--- START OF RECORDS SUPPLIED ---
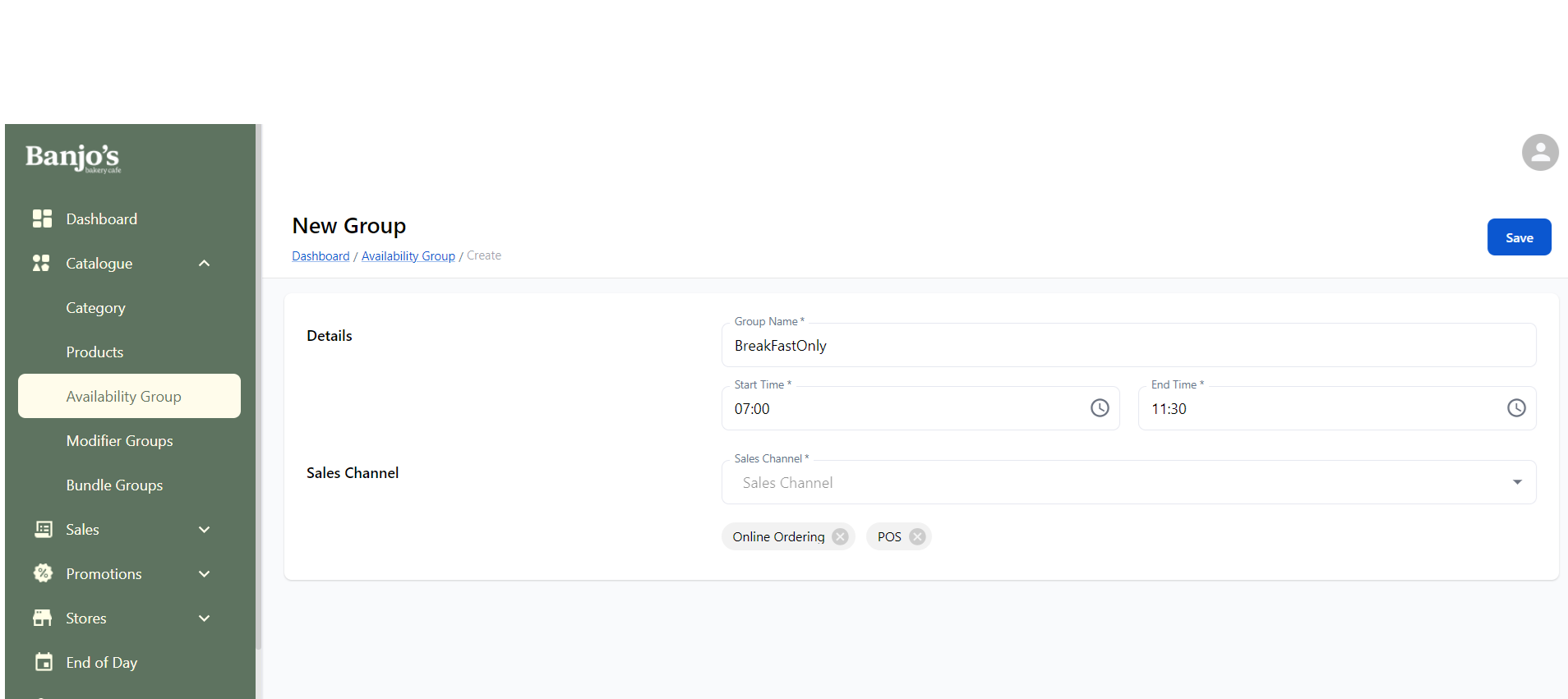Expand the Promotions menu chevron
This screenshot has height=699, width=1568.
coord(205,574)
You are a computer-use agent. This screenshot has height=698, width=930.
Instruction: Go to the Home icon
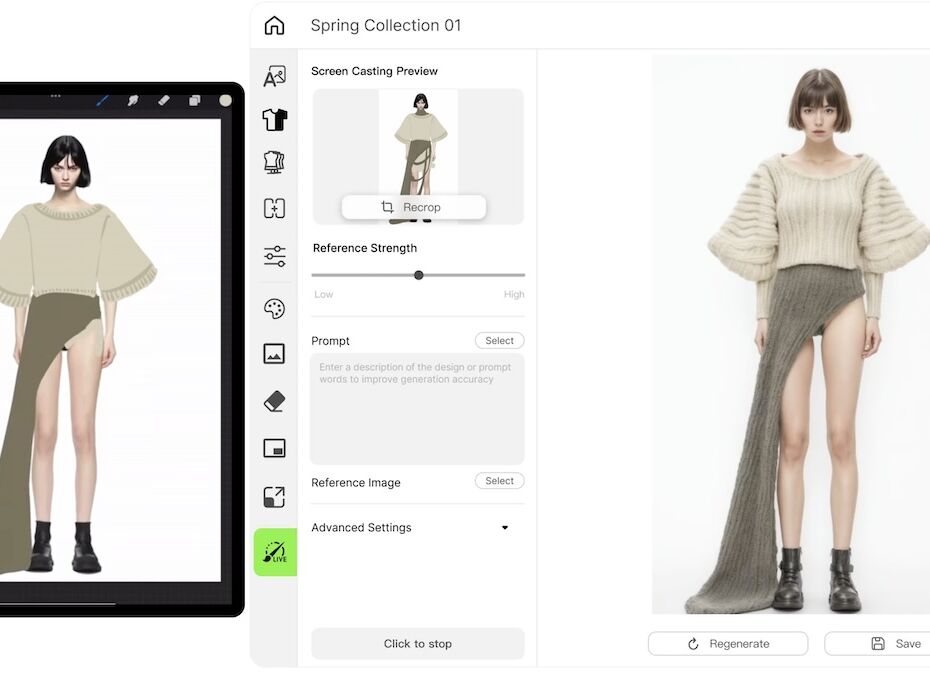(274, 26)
--- END OF RECORDS SUPPLIED ---
• _TASK TO COMPLETE_: Reproduce all of the data above word for word, leaving the pictures out of your copy.

• _THE RESPONSE_:
Expand the Promotions menu chevron
This screenshot has height=699, width=1568.
coord(205,574)
You are a computer-use agent. This screenshot has height=698, width=930.
Instruction: Go to the Home icon
(274, 26)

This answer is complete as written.